Re: [PATCH] sched, fair: Allow a small degree of load imbalance between SD_NUMA domains

From: Valentin Schneider
Date: Thu Dec 19 2019 - 06:46:14 EST


On 19/12/2019 10:02, Peter Zijlstra wrote:
> On Wed, Dec 18, 2019 at 06:50:52PM +0000, Valentin Schneider wrote:
>> I'm quite sure you have reasons to have written it that way, but I was
>> hoping we could squash it down to something like:
>> ---
>> diff --git a/kernel/sched/fair.c b/kernel/sched/fair.c
>> index 08a233e97a01..f05d09a8452e 100644
>> --- a/kernel/sched/fair.c
>> +++ b/kernel/sched/fair.c
>> @@ -8680,16 +8680,27 @@ static inline void calculate_imbalance(struct lb_env *env, struct sd_lb_stats *s
>> env->migration_type = migrate_task;
>> lsub_positive(&nr_diff, local->sum_nr_running);
>> env->imbalance = nr_diff >> 1;
>> - return;
>> + } else {
>> +
>> + /*
>> + * If there is no overload, we just want to even the number of
>> + * idle cpus.
>> + */
>> + env->migration_type = migrate_task;
>> + env->imbalance = max_t(long, 0, (local->idle_cpus -
>> + busiest->idle_cpus) >> 1);
>> }
>>
>> /*
>> - * If there is no overload, we just want to even the number of
>> - * idle cpus.
>> + * Allow for a small imbalance between NUMA groups; don't do any
>> + * of it if there is at least half as many tasks / busy CPUs as
>> + * there are available CPUs in the busiest group
>> */
>> - env->migration_type = migrate_task;
>> - env->imbalance = max_t(long, 0, (local->idle_cpus -
>> - busiest->idle_cpus) >> 1);
>> + if (env->sd->flags & SD_NUMA &&
>> + (busiest->sum_nr_running < busiest->group_weight >> 1) &&
>> + (env->imbalance < busiest->group_weight * (env->sd->imbalance_pct - 100) / 100))
>
> Note that this form allows avoiding the division. Every time I see that
> /100 I'm thinking we should rename and make imbalance_pct a base-2
> thing.
>

Right, I kept the original form but we can turn that into

env->imbalance * 100 < busiest->group_weight * (env->sd->imbalance_pct - 100)

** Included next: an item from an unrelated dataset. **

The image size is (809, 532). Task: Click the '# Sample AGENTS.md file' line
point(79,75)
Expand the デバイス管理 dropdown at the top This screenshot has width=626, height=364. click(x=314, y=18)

As for the base-2 imbalance; I think you've mentioned that in the past.
Looking at check_cpu_capacity() as a lambda imbalance_pct user, we could
turn that from:

rq->cpu_capacity * sd->imbalance_pct < rq->cpu_capacity_orig * 100

to:

rq->cpu_capacity_orig - rq->cpu_capacity < rq->cpu_capacity_orig >> sd->imbalance_shift


And here we could just go with

env->imbalance < busiest->group_weight >> sd->imbalance_shift


As for picking values, right now we have

125 (default) / 117 (LLC domain) / 110 (SMT domain)

We could have

>> 2 (25%), >> 3 (12.5%), >> 4 (6.25%).

It's not strictly equivalent but IMO the whole imbalance_pct thing isn't
very precise anyway; just needs to be good enough on a sufficient number of
topologies.



>> + env->imbalance = 0;
>> +
>> return;
>> }
>>